• Piyasalar Boris Johnson’ın Temmuz ayında başbakanlığa gelişini endişe ile karşılamıştı. Her ne kadar sterlin Johnson’ın ilk gününde yükselse de küresel piyasalarda güvenilmez bir siyasetçi olarak görülüyordu. Aynı piyasalar 5 ay sonra yapılan seçimden çıkan sonucu ise Brexit belirsizliğinin çözüleceği umuduyla coşkuyla karşıladı. İngiliz hisseleri değer kazandı, sterlin diğer paralar karşısında yükseldi.
• Johnson 5 ay önce İngiltere’nin hiçbir bahane olmadan 31 Ekim itibariyle AB’den ayrılacağının sözünü vermişti; tutamadı. Şimdi beklenti AB’den çıkışa dair anlaşmanın İngiliz parlamentosundan hızla geçmesi ve İngiltere’nin Ocak sonuna kadar Birlik’ten ayrılması. Ardından geçiş süreci başlayacak. Geçiş süreci denilen aslında sıkı bir pazarlık dönemi. Masada karar verilmesi gereken birçok başlık olacak. İngiltere’nin AB ile ilişkilerinin ayrılık sonrası nasıl yürüyeceği, bir serbest ticaret anlaşmasının olup olmayacağı, göçmenlerin durumu, İrlanda sınırı, İngiltere’de yaşayan 3 milyon Avrupalı ve AB’de yaşayan 1.2 milyon İngilizin statüsü, AB balıkçılarının İngiliz sularında avlanabilmeleri, Avrupa Adalet Mahkemesi’nin rolü, veri güvenliği, işgücü hareketi gibi onlarca mesele çözüm bekliyor. Brexit sadece iki tarafı değil, dünyayı ve bizi de ilgilendiriyor.

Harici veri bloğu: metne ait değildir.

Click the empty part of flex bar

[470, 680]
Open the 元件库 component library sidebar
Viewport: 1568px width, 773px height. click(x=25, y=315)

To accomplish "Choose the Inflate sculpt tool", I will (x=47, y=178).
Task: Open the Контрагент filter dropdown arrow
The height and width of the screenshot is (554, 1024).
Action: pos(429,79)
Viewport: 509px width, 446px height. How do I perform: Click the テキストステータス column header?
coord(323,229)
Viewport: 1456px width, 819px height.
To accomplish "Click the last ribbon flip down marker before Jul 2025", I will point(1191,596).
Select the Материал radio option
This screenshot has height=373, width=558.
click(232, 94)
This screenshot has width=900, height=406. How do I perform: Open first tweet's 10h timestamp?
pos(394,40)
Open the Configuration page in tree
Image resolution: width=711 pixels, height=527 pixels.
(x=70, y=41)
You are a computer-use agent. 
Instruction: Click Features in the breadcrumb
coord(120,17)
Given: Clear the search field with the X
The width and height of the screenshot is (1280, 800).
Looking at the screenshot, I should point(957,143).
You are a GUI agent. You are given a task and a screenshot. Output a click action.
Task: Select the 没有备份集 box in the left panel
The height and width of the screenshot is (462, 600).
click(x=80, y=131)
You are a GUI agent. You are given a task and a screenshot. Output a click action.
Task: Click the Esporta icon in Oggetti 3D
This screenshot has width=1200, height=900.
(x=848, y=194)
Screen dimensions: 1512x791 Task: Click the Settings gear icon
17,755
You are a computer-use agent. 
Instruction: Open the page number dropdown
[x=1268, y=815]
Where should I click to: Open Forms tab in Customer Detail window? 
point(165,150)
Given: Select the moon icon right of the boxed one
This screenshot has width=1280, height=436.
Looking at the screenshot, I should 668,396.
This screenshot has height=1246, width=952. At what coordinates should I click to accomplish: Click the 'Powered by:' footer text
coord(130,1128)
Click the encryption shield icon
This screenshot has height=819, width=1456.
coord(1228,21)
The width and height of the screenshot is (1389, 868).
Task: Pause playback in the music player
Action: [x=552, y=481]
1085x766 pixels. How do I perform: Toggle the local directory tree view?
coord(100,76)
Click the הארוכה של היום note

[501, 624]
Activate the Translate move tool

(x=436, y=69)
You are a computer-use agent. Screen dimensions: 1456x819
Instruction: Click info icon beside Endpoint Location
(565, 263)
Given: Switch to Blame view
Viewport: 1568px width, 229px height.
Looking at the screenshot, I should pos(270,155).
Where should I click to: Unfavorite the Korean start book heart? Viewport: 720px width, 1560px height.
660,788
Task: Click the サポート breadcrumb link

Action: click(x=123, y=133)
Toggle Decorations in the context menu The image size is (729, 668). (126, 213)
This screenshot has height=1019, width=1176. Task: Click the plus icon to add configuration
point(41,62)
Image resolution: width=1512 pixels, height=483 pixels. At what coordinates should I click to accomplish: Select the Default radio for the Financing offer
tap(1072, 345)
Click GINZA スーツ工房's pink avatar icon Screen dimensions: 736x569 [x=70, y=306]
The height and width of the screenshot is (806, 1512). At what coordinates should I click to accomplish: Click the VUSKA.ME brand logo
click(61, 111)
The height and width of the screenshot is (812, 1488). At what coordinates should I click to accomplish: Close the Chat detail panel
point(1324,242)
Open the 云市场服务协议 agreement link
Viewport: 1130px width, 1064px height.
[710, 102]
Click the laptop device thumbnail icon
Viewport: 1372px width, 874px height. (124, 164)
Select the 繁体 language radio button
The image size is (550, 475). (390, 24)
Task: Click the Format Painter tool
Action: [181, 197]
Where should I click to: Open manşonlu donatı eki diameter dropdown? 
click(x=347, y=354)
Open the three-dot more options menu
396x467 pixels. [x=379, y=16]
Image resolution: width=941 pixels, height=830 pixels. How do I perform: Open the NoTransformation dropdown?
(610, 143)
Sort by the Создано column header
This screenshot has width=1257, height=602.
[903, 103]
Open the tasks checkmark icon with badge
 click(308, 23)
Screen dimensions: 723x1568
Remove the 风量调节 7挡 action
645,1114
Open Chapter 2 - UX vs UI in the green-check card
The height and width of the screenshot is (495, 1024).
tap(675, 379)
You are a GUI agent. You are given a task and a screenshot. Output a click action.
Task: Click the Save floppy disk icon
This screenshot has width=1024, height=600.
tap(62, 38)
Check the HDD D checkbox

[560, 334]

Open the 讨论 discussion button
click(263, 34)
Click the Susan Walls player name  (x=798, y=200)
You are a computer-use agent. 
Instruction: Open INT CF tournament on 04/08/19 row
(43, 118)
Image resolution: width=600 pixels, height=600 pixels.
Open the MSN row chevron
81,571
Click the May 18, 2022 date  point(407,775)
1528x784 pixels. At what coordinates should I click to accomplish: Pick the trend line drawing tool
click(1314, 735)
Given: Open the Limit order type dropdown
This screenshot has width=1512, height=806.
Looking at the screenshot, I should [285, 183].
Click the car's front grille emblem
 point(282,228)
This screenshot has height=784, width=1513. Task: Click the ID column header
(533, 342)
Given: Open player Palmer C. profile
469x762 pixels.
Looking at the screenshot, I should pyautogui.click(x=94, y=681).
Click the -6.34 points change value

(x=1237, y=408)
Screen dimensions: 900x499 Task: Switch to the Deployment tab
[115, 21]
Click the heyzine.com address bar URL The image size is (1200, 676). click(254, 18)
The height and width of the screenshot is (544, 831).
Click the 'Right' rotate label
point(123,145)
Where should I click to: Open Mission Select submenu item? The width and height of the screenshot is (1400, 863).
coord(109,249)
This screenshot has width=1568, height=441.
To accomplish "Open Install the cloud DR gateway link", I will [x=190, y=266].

İngiltere dünya ticaretinde en çok paya sahip 6. ülke. Yerküredeki bütün ülkelerle ticaret yapıyor ama aslan payı gümrük duvarı olmaması nedeniyle AB’nin. İhracatın yüzde 45’ini AB ülkelerine yapıyorlar, ithalatın ise yüzde 53’ünü AB’den gerçekleştiriyorlar. Ticaret dengesi İngiltere’nin aleyhine. Yaklaşık 90 milyar dolar açık veriyorlar. İngilizleri Brexit’e yönlendiren rakamlardan biri de buydu. Oysa AB dışı ülkelerle olan ticarette 40 milyar dolar dolayında fazla veriyorlar.
• İngilizler müzakerelerde yine kota ve tarife sınırlaması olmadan AB pazarına girmenin ve serbest ticaret anlaşmasının yolunu arayacaklar. Ancak Brexit, İngiltere’ye başka kapılar da açacak. Toplam 20 trilyon dolarlık dünya ticaretinde İngiltere kendisi için başka fırsatlar olduğunu düşünüyor. Johnson bir yandan ABD ile ticaret ve yatırım anlaşmasında ilerleme kaydetmeye çalışırken öte yandan Trans-Pasifik ortaklığı ile görüşmeleri yürütecektir. Türkiye, İngiltere için ilk sıralarda olmasa da önemli bir ticaret partneri. Üstelik bizim ticaret fazlası verdiğimiz sayılı ülkelerden biri. 2018’de 11 milyar dolarlık mal satmışız, 7.4 milyarlık ithalat yaşmışız. Türkiye’ye gelen doğrudan yabancı yatırımlarda yüzde 20 dolayında pay ile ikinci sırada; gelen turist sayısında ise 3’üncü sırada.
• Bizim için böylesi önemli bir ülke yeni bir döneme doğru gidiyor. Normal şartlarda geçiş süreci 2020 sonunda tamamlanacak. Ama Johnson bir ya da iki yıl daha uzatma isteyebilir. Uzatma demek İngilizlerin AB bütçesine finansal katkıyı sürdürmesi demektir ki; buna çok istekli değiller. Eğer İngiltere ayrılığı başarıyla tamamlar; İngiliz ekonomisi bu süreçten güçlenerek çıkar ve İskoçya ile Kuzey İrlanda’nın Birleşik Krallık’tan kopmasını da önlerse diğer bazı AB üyeleri de ayrılmak için sıraya girmezler mi?